In the book of Hebrews, Jesus is no longer an itinerant Galilean preacher in the Judean countryside. Instead, He is the risen Messiah, reigning in heaven and “uphold[ing] the universe by the word of his power” (Heb 1:3). By the power of His death and resurrection, He sits at the right hand of the Father, eternally declaring the justification of the saints who are redeemed by His blood. He is no longer the man who stood in the Synagogue to read the scroll of Isaiah (Luke 4:16-21), but He is the fulfillment of all of Scripture and our Great High Priest who enters the heavenly throne room to intercede on our behalf (Heb 4:14-5:10). The shadow of former things has disappeared, and now the fullest reality and substance of those forward-looking shadows is present. It is Christ: sacrificed, risen, interceding, reigning.

During the Christmas season, we tend to spend most of our time looking backward. We look back towards Christ’s birth and incarnation, cherishing in our hearts the moment in time where God intervened in human history by putting on flesh. However, we live in limbo, in-between the time of Christ’s first coming and His majestic return. Fortunately, the Book of Hebrews meets us in the limbo of our present reality and offers us an eternal hope we cannot find within ourselves.

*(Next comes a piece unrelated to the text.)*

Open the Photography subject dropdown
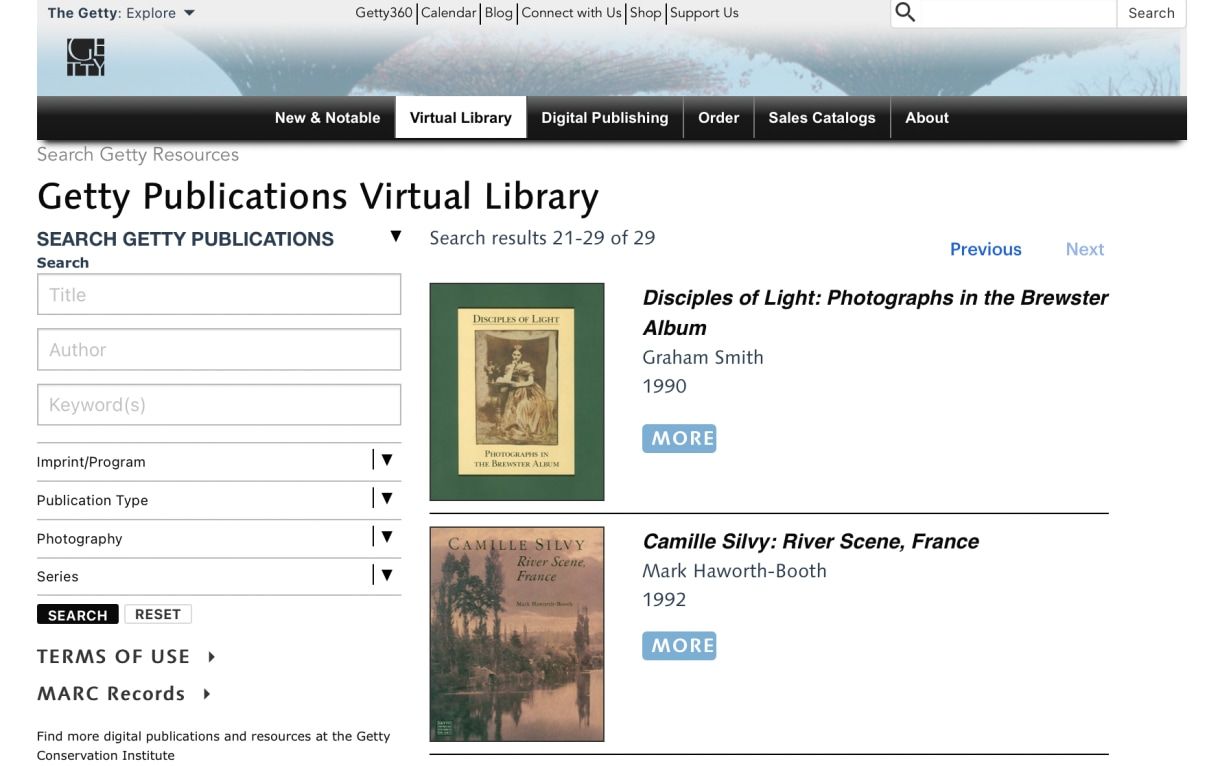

Now the point in what we are saying is this: we have such a high priest, one who is seated at the right hand of the throne of the Majesty in heaven, a minister in the holy places, in the true tent that the Lord set up, not man.

Hebrews 8:1-3

Though Christ is not physically here on earth with us, He is more present to us than we could ever imagine. This is because the heavenly temple, where Christ truly is, is more real than the physical things we experience every day. Hebrews even goes on to say that if Christ were on earth, He would not be a priest at all (8:4). Instead, Christ resides in the truest reality of the temple, interceding for us to the fullest measure, and He does so before the true throne of God. Where the temple was a mere shadow of these things to come, Christ now ministers in a truer and better temple before God himself.

If God feels distant, we must remember that Christ is in the heavenly Sanctuary on our behalf, a type of presence to us that defies what we might normally expect. It is here that we find comfort, knowing that Christ has drawn near to the throne of God so that we too have the

confidence to enter the holy places by the blood of Jesus, by the new and living way that he opened for us through the curtain, that is, through his flesh, and since we have a great priest over the house of God, let us draw near with a true heart in full assurance of faith, with our hearts sprinkled clean from an evil conscience and our bodies washed with pure water.

Hebrews 10:19-22

Through Christ’s intercession, we are eternally close to God, and He is eternally present to us.